A patent is valid for 20 years from the application date and can not be renewed.
Patent Term

 

Are Meditation and Arbitration the same? No – while they are both forms of Alternative Dispute Resolution (ADR), mediation and arbitration are very different processes.

Mediation– although usually mandatory in the context of litigation, mediation is non-binding and involves a neutral third party acting in the role of a “shuttle diplomat” between the parties to a dispute.  The mediator’s role is to find a compromise that enables the parties to settle their dispute without having to roll the dice and devote the time and resources to a trial with an uncertain outcome.

Arbitration – often provided for in contracts, arbitration is a more formal process than mediation.  An arbitration procedure encompasses a streamlined procedure for bringing the parties to a hearing on the merits of their dispute.  The arbitration hearing is ordinarily presided over by a 1- or 3-person panel, which issues a substantive ruling at the end of the hearing.

 

Can use of copyrighted material be considered “Fair Use”?

The Fair Use Doctrine in copyright law provides a limited exception to exclusive right provided under copyright law and includes things such as, commentary, criticism, news reporting, research, teaching, library archiving and scholarship. In determining whether the use made of a work in any particular case is a fair use the factors to be considered shall include:

  1. the purpose and character of the use, including whether such use is of a commercial nature or is for nonprofit educational purposes;
  2. the nature of the copyrighted work;
  3. the amount and substantiality of the portion used in relation to the copyrighted work as a whole; and
  4. the effect of the use upon the potential market for or value of the copyrighted work.

Fair Use Doctrine

 

Intellectual protection on the Internet seems overwhelming, which aspects should I be most concerned with?

  • Domain Names

Ensuring that you proactively register the domain names that are most important to your business is an important first step.  Keeping new domains in mind when the business creates new products or campaigns will save you a great deal of time and money down the road.  If you find that a third party has registered and/or is using a domain which infringes upon one of your trademarks, in addition to the usual infringement enforcement options, which may include cease and desist letters or litigation, you may also have the option of filing an action under the Uniform Dispute Resolution Policy (UDRP).

  • Third Party Websites

You may encounter websites using your logo on the site without authorization, offering counterfeit products bearing your marks, and/or making unauthorized use of your copyrights.  You have a variety of options to deal with unauthorized use of your intellectual property on such websites, in addition to cease and desist letters or litigation to the site operator, you may also have a course of action against the web host or ISP.  Additionally, if a copyright is involved you may consider utilizing the Digital Millennium Copyright Act (DMCA).

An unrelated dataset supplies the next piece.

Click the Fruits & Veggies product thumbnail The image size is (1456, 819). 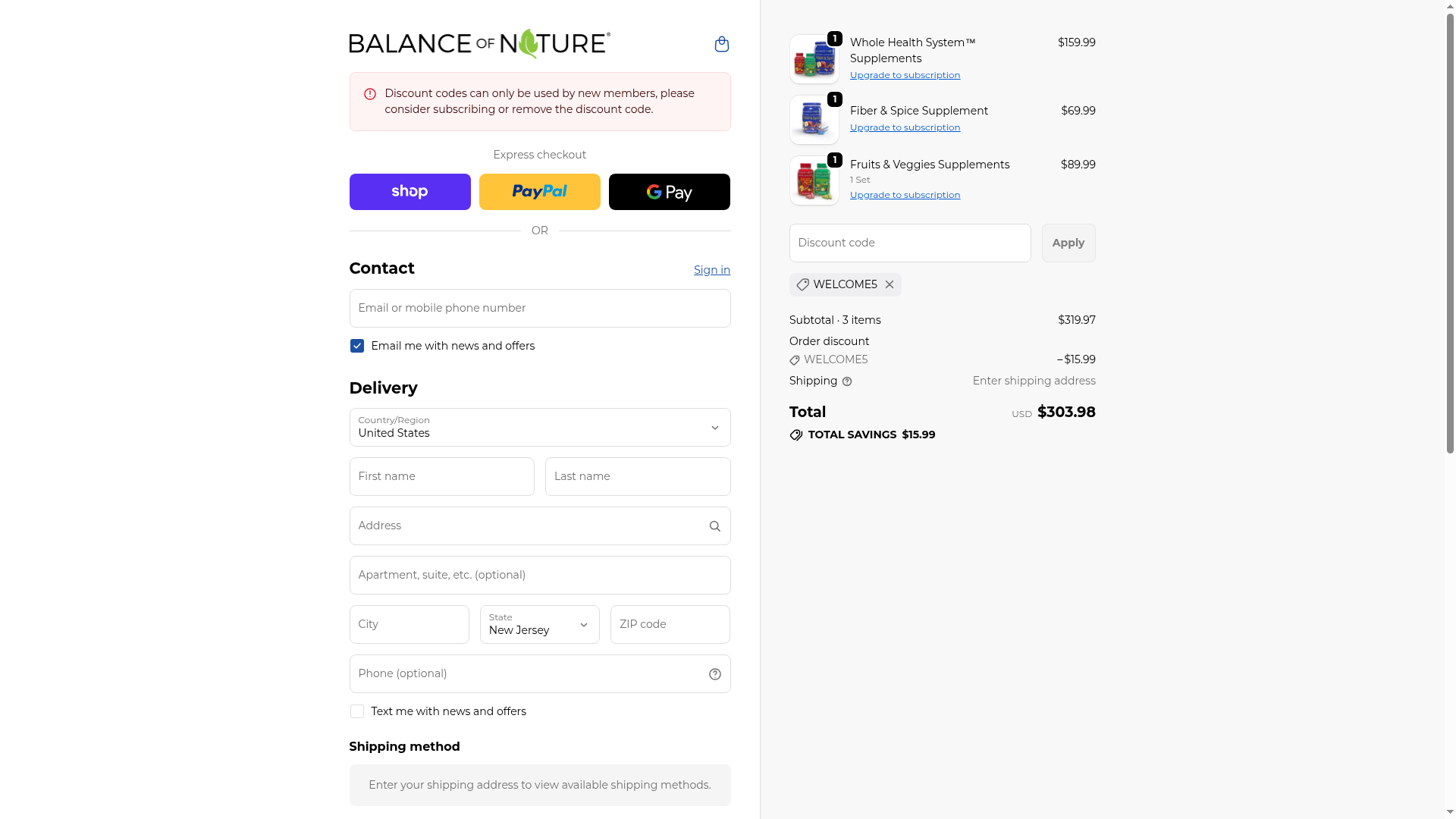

  • Business-to-Business & Business-to-Consumer Websites

Whether it be a an auction site, a trade board, a classified ad site or another form of B2B or B2C website, you will often find that these sites have policies against intellectual property infringement and also provide procedures for take-down of infringing listings.

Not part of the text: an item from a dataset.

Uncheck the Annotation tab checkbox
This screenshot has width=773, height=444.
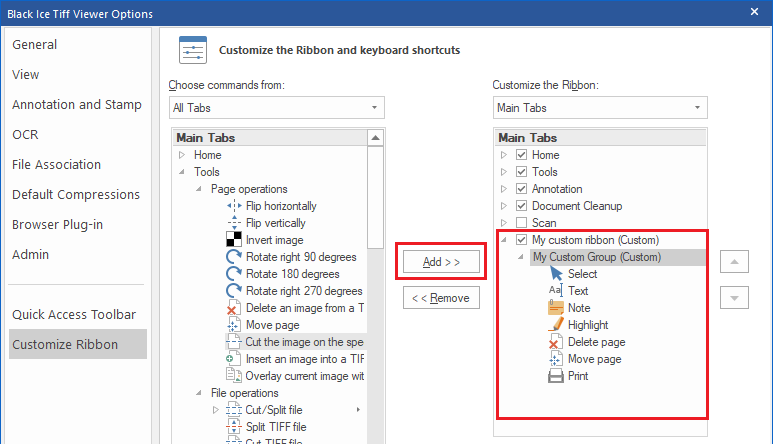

  • Social Networking Websites

A variety of issues may exist on social networking sites from unauthorized use of a logo or copyrighted material, counterfeit goods, or even another business operating under a name which infringes your rights.  Similar to a number of the B2B and B2C sites, a number of the social networking sites have similar polices and take down procedures.

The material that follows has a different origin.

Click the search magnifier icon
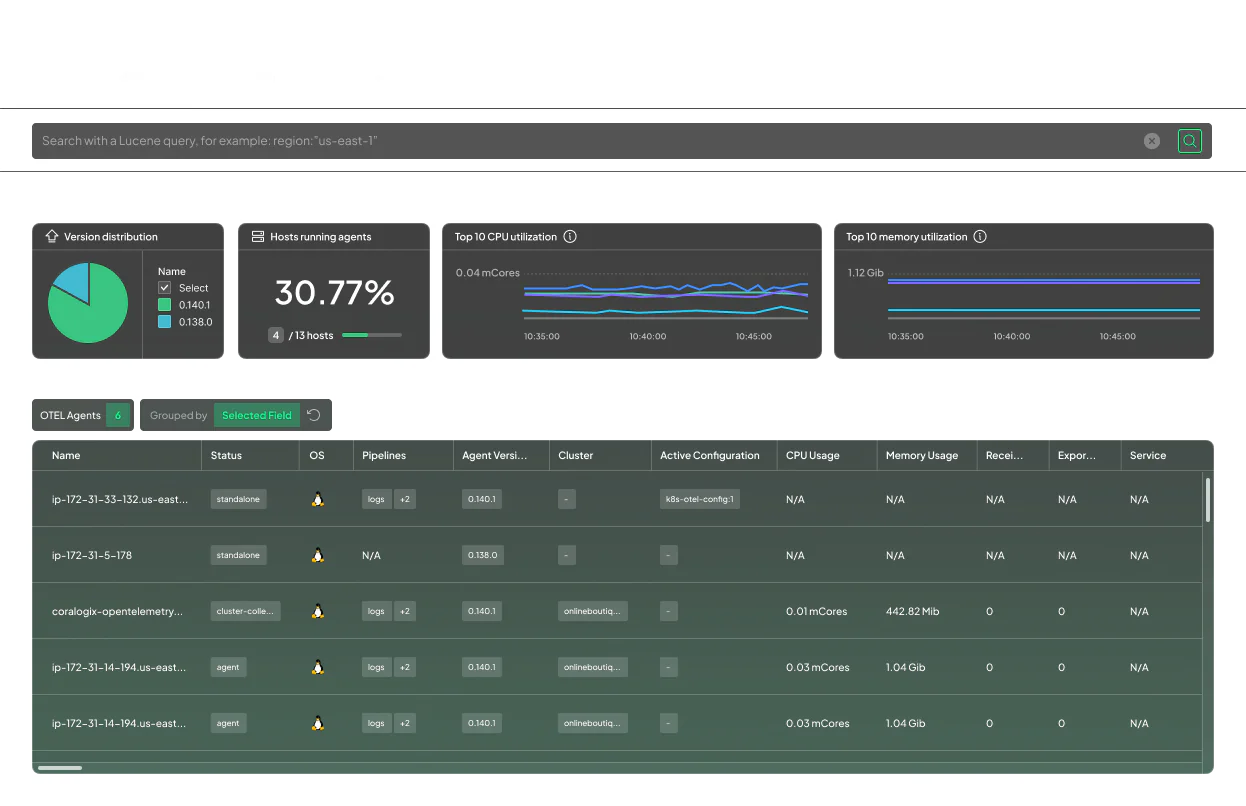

  • Search Engines/Paid Advertising

Paid advertising and search engine issues can be a concern from both a legal perspective and a business perspective.  In addition to the infringement issues, businesses often find themselves bidding against others for use of their own trademarks in paid advertising results.  Another concern from a business perspective is the use of click-through advertising on top of the paid advertising search results, adding another layer of cost to the business before the potential purchaser reaches the brand owner’s site.